ST. GEORGE — The Washington County Clerk/Auditor’s Office recently reported that the official totals for voter turnout for the 2021 elections countywide were a little less than 42.5%, a far cry from the over 91% turnout seen in 2020.
What was so different about last year? It was a presidential election versus this year’s municipal elections.
“People get really excited on a presidential election and vote,” Washington County Clerk/Auditor Susan Lewis told the Washington County Commission during its Nov. 16 meeting, “and then, when they have a lot more say on a city level, many of them don’t vote.”
During the 2020 election, Washington County counted 100,109 registered active voters on the rolls and sent out an equal number of ballots. Of those ballots, 91,594 were counted, making for a voter turnout of 91.41%.
Kim Hafen, the county clerk/auditor at that time, called the turnout “unprecedented.”
In contrast, the 2021 election cycle, in which 15 municipalities used Washington County as their election vendor for a total of 97,921 active registered voters, there were 41,575 ballots counted. This made for a turnout of 42.46%.
The last municipal elections, which was held in 2019, had a similar turnout of around 40%.
During a previous election, Hafen told St. George News he found it sad that not as many people were interested in their local elections. He said these local officials are in more of a position to directly impact residents’ life for better or worse than someone in Salt Lake City or Washington D.C.
Lewis told St. George News after the County Commission meeting that she felt the same way.
“Personally, I think it’s kind of unfortunate that people aren’t more involved in their municipal and their local elections,” she said. “You have a lot more influence and ability to be heard from your own city council, your own city government, then you do the president of the United States.”
Granted, she said, there isn’t the same amount of rhetoric or excitement seemingly had in local elections as there is in presidential ones, which is likely a part of why there is less turnout on the local level.
However, local representatives are the ones who are most likely to listen to their constituents and actually seek voter input on the local issues as well, she added.
Despite the decreased turnout from last year, Lewis told the County Commission that her office has continued to see an increased use of the vote-by-mail system the county shifted to in 2018.
“More people use the vote by mail – particularly our dropboxes,” she said. “We had about 10,000 more (ballots) come through the dropboxes this year than the U.S. mail.”
Lewis said that in the recent November election, only 542 of the 41,575 total ballots were cast in person at voting locations using the traditional machine method.
Lewis later shared with St. George News why she and others in the county feel voting-by mail has continued to be popular among voters.

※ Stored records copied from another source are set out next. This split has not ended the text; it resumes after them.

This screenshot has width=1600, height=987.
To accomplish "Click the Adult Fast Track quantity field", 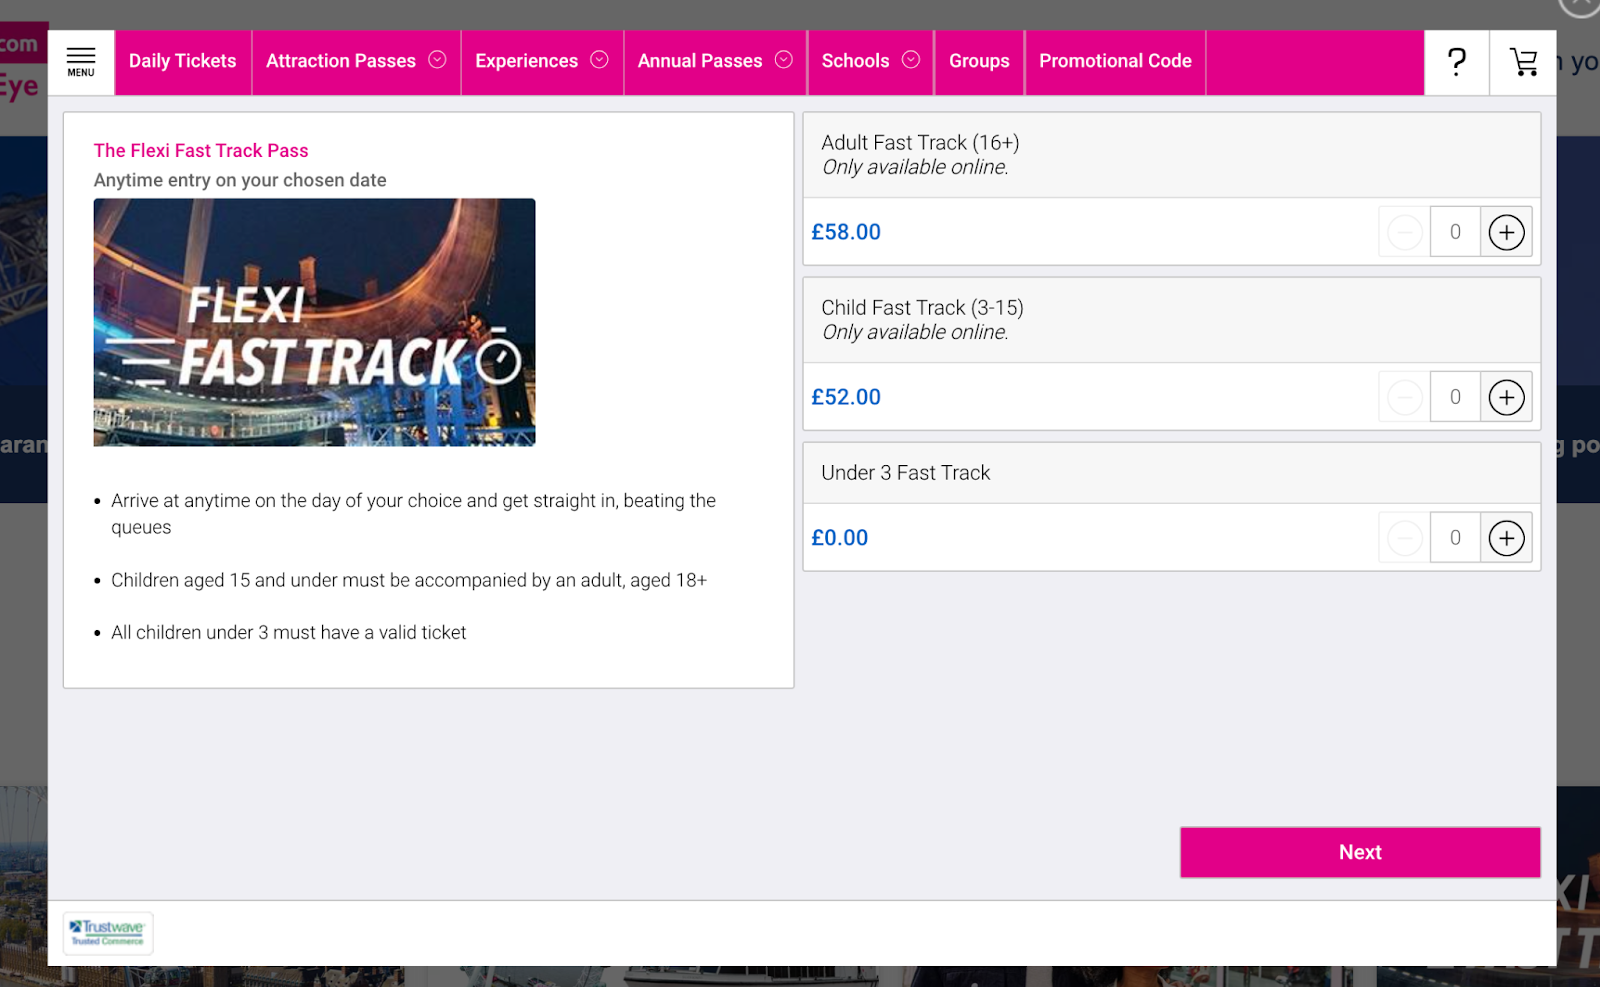I will pyautogui.click(x=1455, y=232).
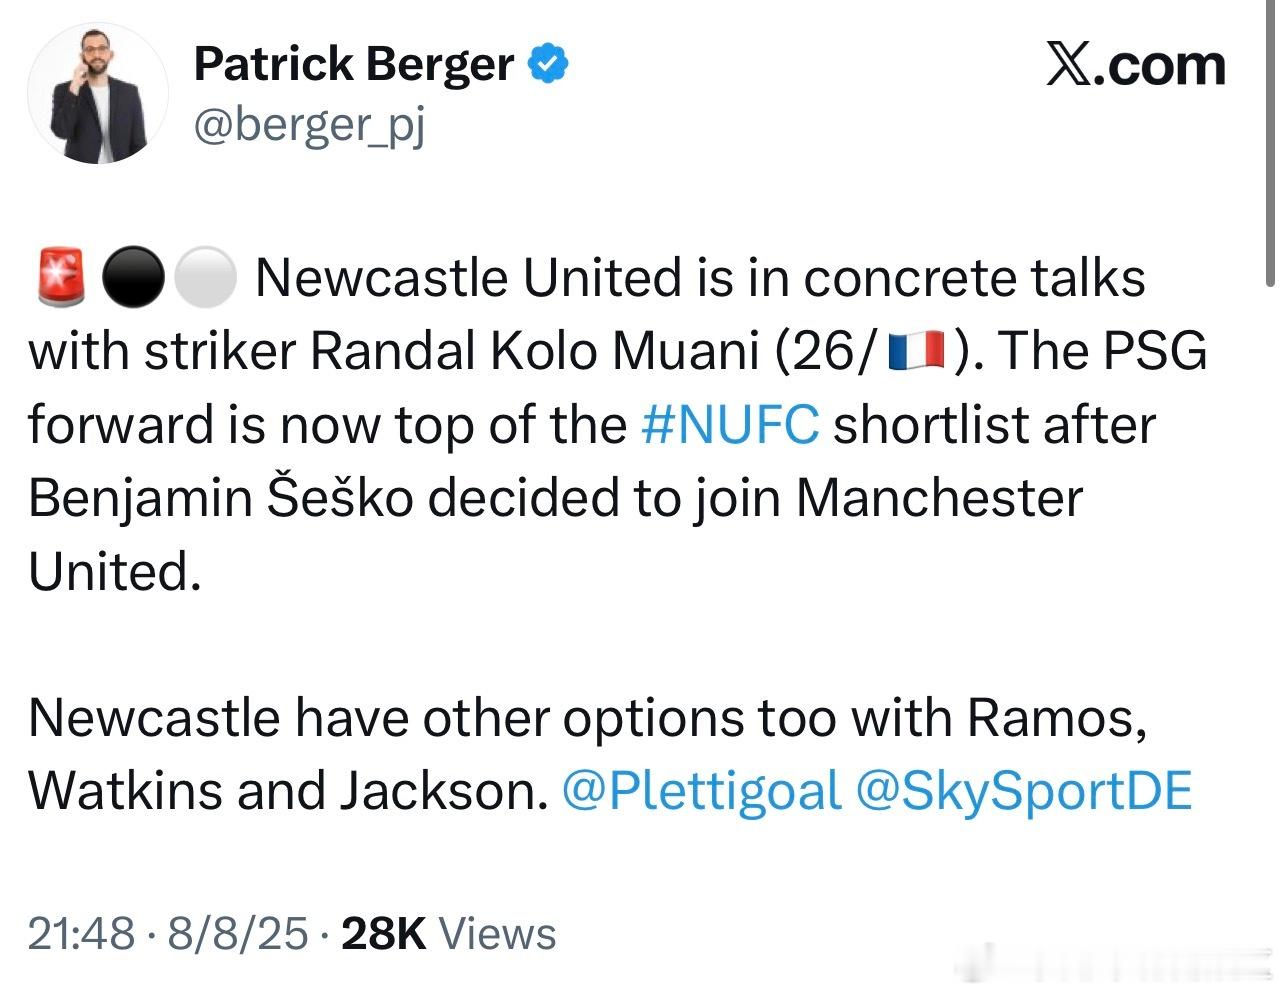Open Patrick Berger's profile avatar
The height and width of the screenshot is (995, 1284).
click(x=98, y=94)
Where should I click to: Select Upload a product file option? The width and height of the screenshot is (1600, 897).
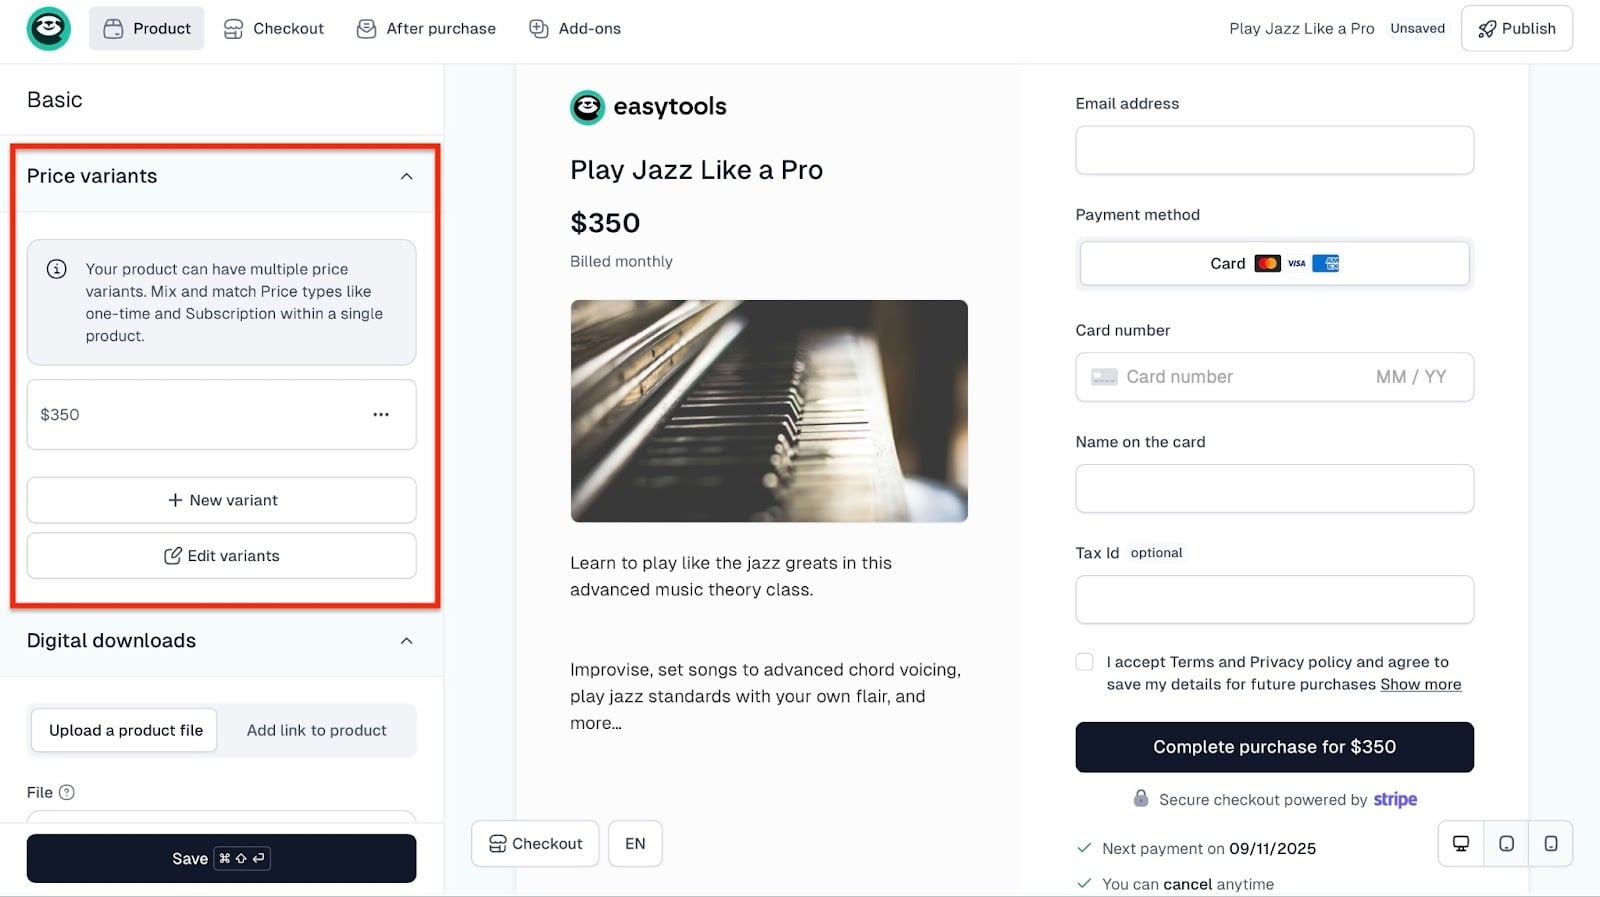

“We continue to see that (when) people get their ballots, they sit down at their kitchen table, they’re able to look up and read about who their candidates are, and they like that,” she said. “They like to be able to say, ‘Oh, what was the race, who was that I liked?’ And it continues to grow (in popularity).”
Washington County Commissioner Adam Snow said during the meeting that he had volunteered to help process ballots sent into the county in order to witness and experience that process for himself so he could gauge the county’s level of voting integrity.
“There are redundancies upon redundancies there to ensure voting integrity,” Snow said, and he both congratulated and complimented the job Lewis and her office had done during the election and resulting ballot processing.